### Information supplied
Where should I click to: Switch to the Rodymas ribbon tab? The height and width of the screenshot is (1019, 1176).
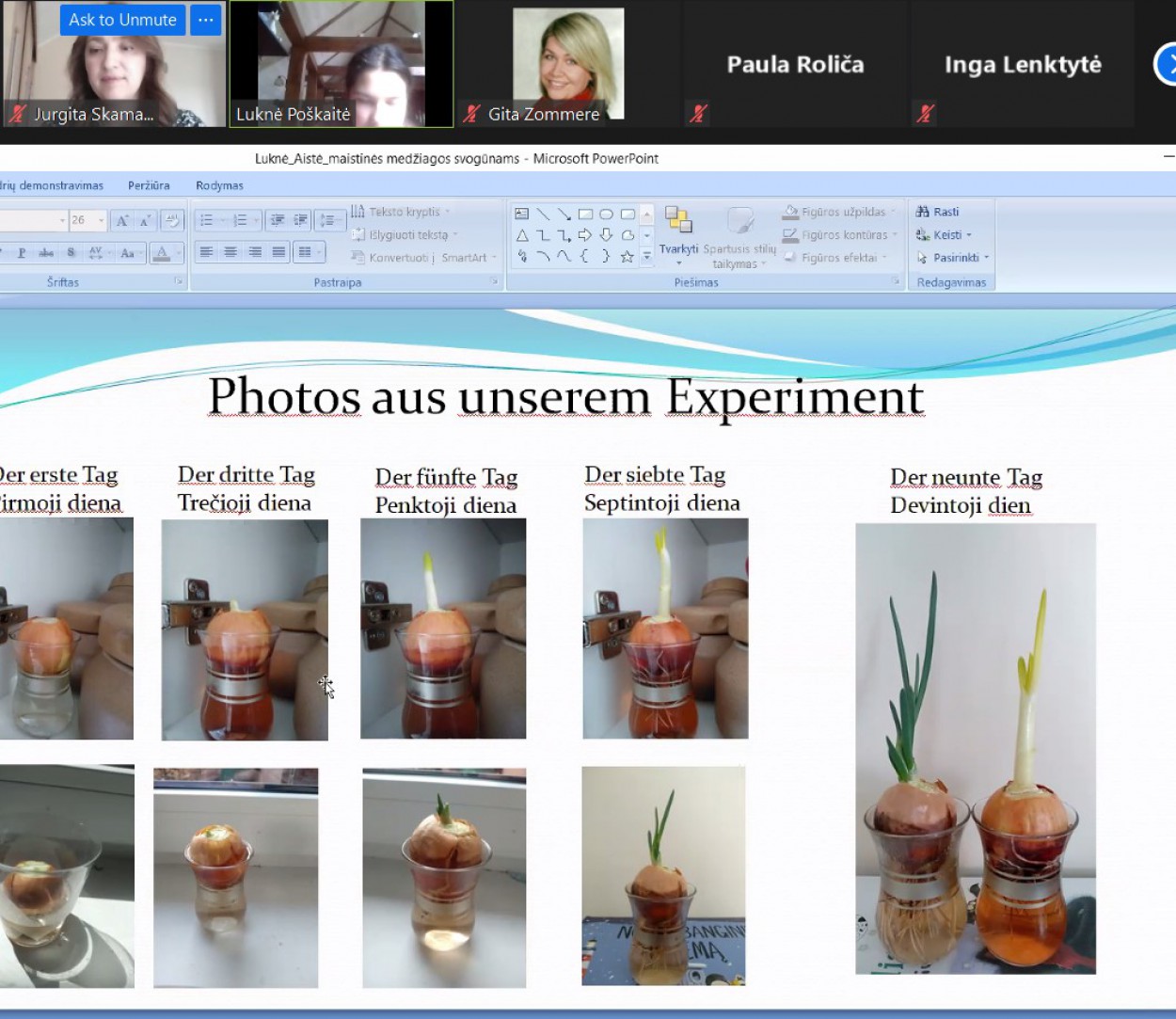[x=219, y=185]
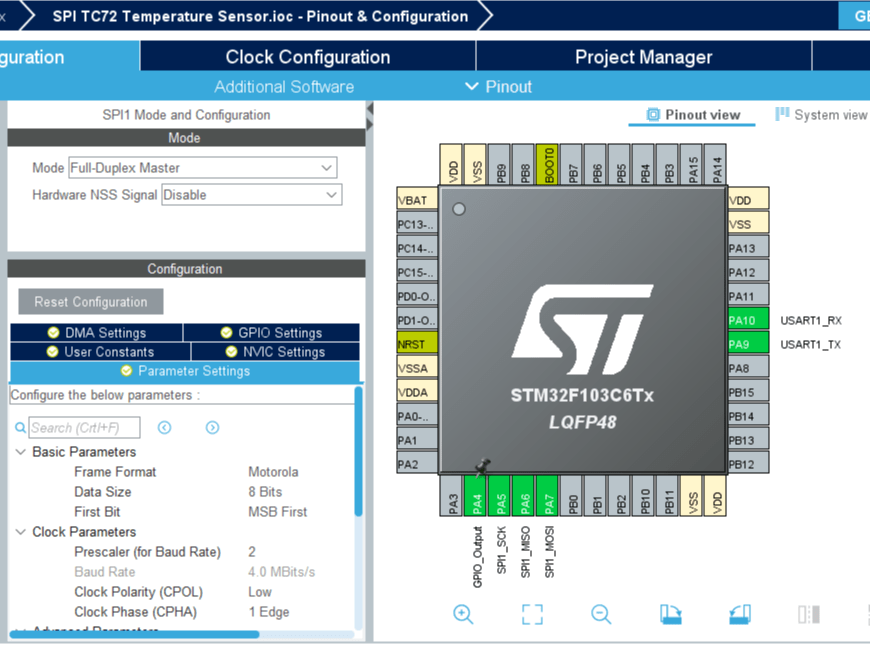Rotate the chip clockwise
Image resolution: width=870 pixels, height=653 pixels.
click(669, 613)
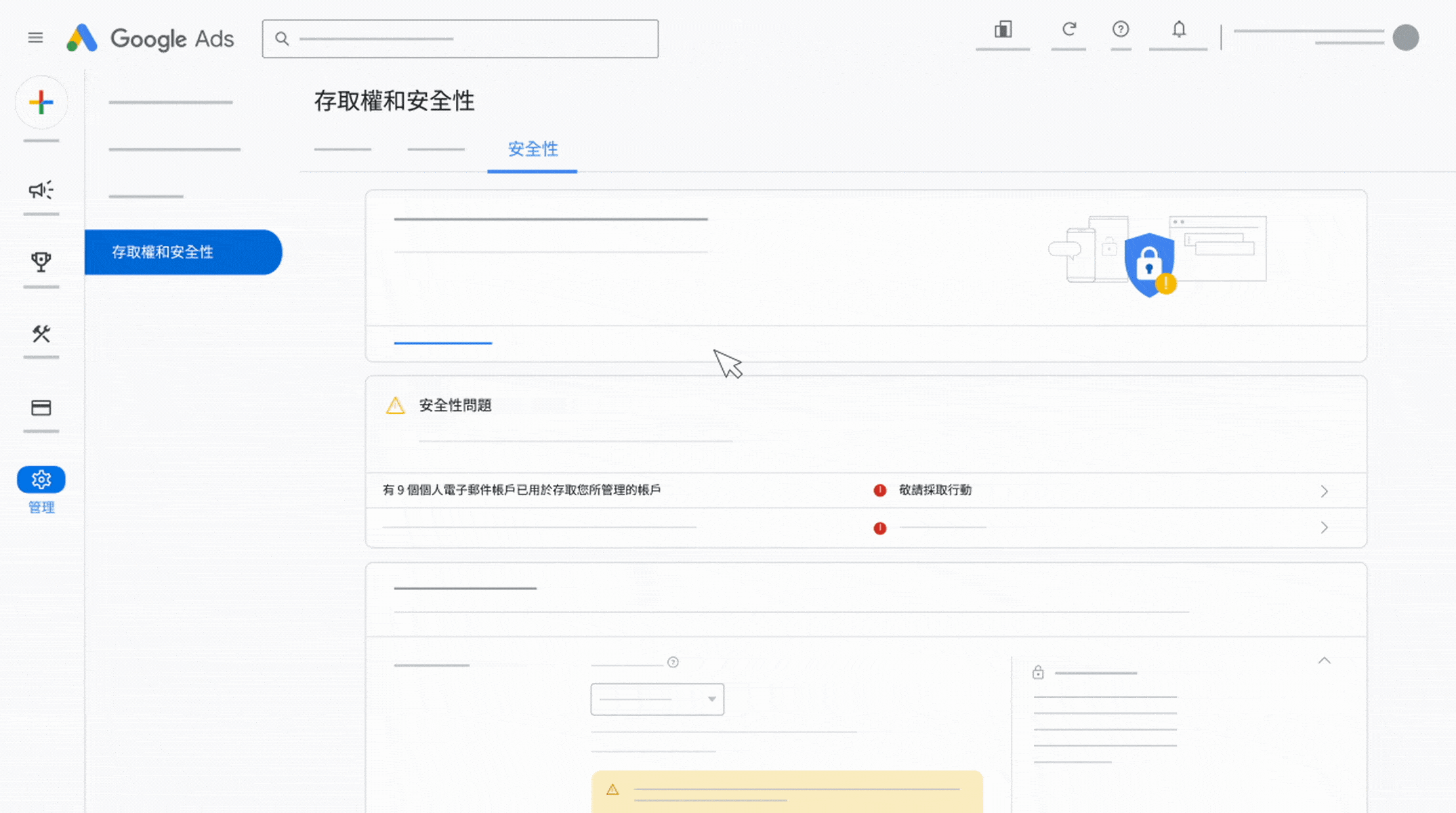Open the Goals trophy icon

[41, 262]
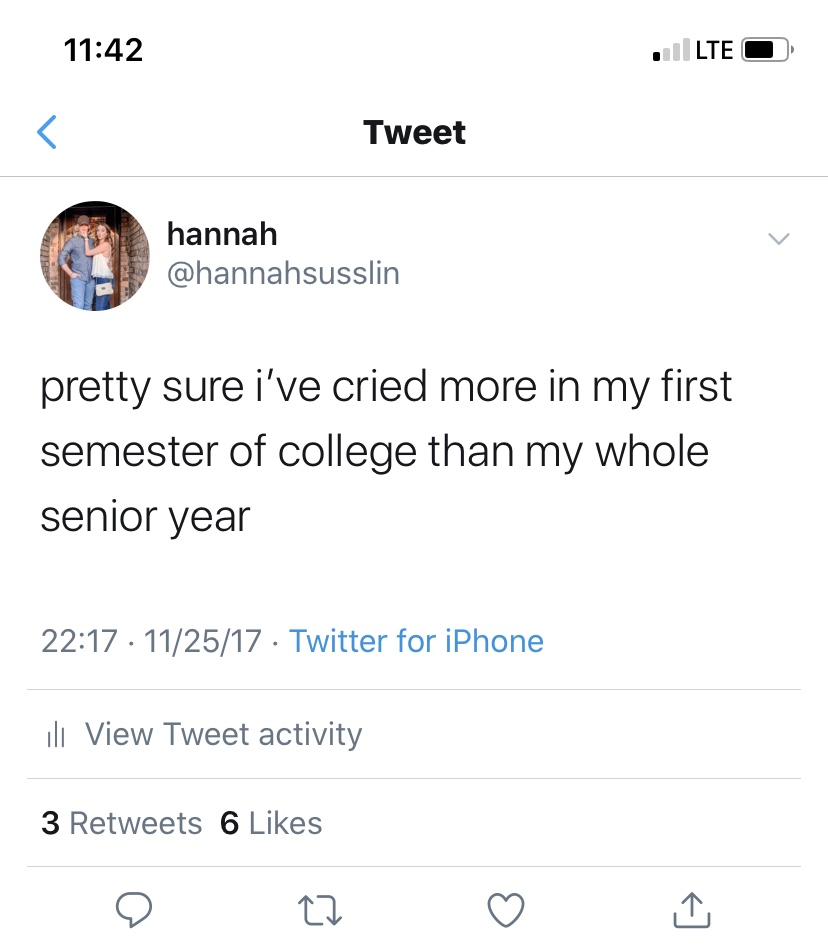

### What you should do
Change "ribbon tab" to "toolbar tab" throughout all of the items above and reproduce them with everything else unchanged. Omit the pictures.

### Expected output
Where should I click to: Switch to the Rodymas toolbar tab? The height and width of the screenshot is (1019, 1176).
[x=219, y=185]
Rotate the chip clockwise
Image resolution: width=870 pixels, height=653 pixels.
click(669, 613)
Open the Goals trophy icon

[41, 262]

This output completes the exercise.